PAGE EXTRACT
========================================================================
Startup Law · LLC

When you convert a Delaware LLC to a C-corp, what exactly does it mean legally and tax-wise?

Kishore Swaminathan Creative thinker & doer.

June 27th, 2016

I am planning to convert my Delaware-based LLC into a C-corp as requested by investors. 

What happens legally when you do this conversion - does the same company change status from an LLC to a C-corp or is the LLC dissolved and sells all its assets to a new company? 

 If it's the latter, then are the founders selling their shares in the LLC and buying in the C-corp? If so, what happens to vesting schedules, 83(b) elections and so forth?

Thanks in advance. 

Gabriel Moncayo CEO & Co-founder at AlwaysHired | Top 25 AA-ISP Inside Sales Professional

June 27th, 2016

We just went through this. Everything just got transferred to the C-Corp. All IP from the founders as well as all assets from the LLC. We did a complete new business rather than a transfer. So the AlwaysHired LLC was shut down and the new AlwaysHired C-corp was started. This was partially due to co-founders from the LLC no longer being a part of our journey as we go through our next stage of growth. Hope this answer brought some value as our counsel guided us through the process. 

Annick Fuchs Startup lawyer in the Silicon Valley and Europe, ex Director Legal PayPal

June 27th, 2016

Legally you are incorporating the c-corp, transferring the assets to the c-corp and dissolving the LLC. you do it in one act in Delaware though. Through an application of transfer. It triggers tax consequences. But should in most cases be a non taxable event. Hope this helps.
========================================================================
THE DATA

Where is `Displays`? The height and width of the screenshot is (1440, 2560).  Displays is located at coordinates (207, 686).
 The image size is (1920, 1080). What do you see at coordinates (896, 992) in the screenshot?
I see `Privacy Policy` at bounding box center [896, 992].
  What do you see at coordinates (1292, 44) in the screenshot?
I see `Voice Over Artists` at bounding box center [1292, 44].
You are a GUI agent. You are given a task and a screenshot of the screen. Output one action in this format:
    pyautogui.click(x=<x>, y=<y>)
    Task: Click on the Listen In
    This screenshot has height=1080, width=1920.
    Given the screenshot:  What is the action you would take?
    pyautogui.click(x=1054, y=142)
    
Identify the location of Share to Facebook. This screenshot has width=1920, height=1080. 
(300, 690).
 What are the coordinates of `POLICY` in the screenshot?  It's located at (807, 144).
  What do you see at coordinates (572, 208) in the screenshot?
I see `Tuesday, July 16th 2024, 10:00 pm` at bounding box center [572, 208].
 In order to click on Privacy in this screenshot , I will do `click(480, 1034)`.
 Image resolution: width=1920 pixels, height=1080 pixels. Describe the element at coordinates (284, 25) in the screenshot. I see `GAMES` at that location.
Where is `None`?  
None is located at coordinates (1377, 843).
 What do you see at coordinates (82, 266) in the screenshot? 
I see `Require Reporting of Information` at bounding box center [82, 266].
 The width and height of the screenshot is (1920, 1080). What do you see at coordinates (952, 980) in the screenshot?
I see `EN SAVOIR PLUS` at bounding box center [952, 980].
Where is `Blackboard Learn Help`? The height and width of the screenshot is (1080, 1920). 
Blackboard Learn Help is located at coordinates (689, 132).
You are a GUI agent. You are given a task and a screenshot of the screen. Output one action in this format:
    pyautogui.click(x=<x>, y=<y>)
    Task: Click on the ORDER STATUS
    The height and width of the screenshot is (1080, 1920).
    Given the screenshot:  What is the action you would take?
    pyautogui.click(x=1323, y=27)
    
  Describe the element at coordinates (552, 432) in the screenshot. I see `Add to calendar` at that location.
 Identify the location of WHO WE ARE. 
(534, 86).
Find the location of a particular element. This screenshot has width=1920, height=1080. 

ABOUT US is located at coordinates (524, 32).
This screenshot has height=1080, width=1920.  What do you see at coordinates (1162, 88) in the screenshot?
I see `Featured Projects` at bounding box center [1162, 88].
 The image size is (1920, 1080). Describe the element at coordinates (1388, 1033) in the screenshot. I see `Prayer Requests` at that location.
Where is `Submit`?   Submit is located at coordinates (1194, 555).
========================================================================
ACTIVITY
From the thread on converting a Delaware LLC to a C-corp, transcribe the passage that opens with "When you convert" and stops after "and so forth?".

ANSWER TO THIS EXERCISE
When you convert a Delaware LLC to a C-corp, what exactly does it mean legally and tax-wise?

Kishore Swaminathan Creative thinker & doer.

June 27th, 2016

I am planning to convert my Delaware-based LLC into a C-corp as requested by investors. 

What happens legally when you do this conversion - does the same company change status from an LLC to a C-corp or is the LLC dissolved and sells all its assets to a new company? 

 If it's the latter, then are the founders selling their shares in the LLC and buying in the C-corp? If so, what happens to vesting schedules, 83(b) elections and so forth?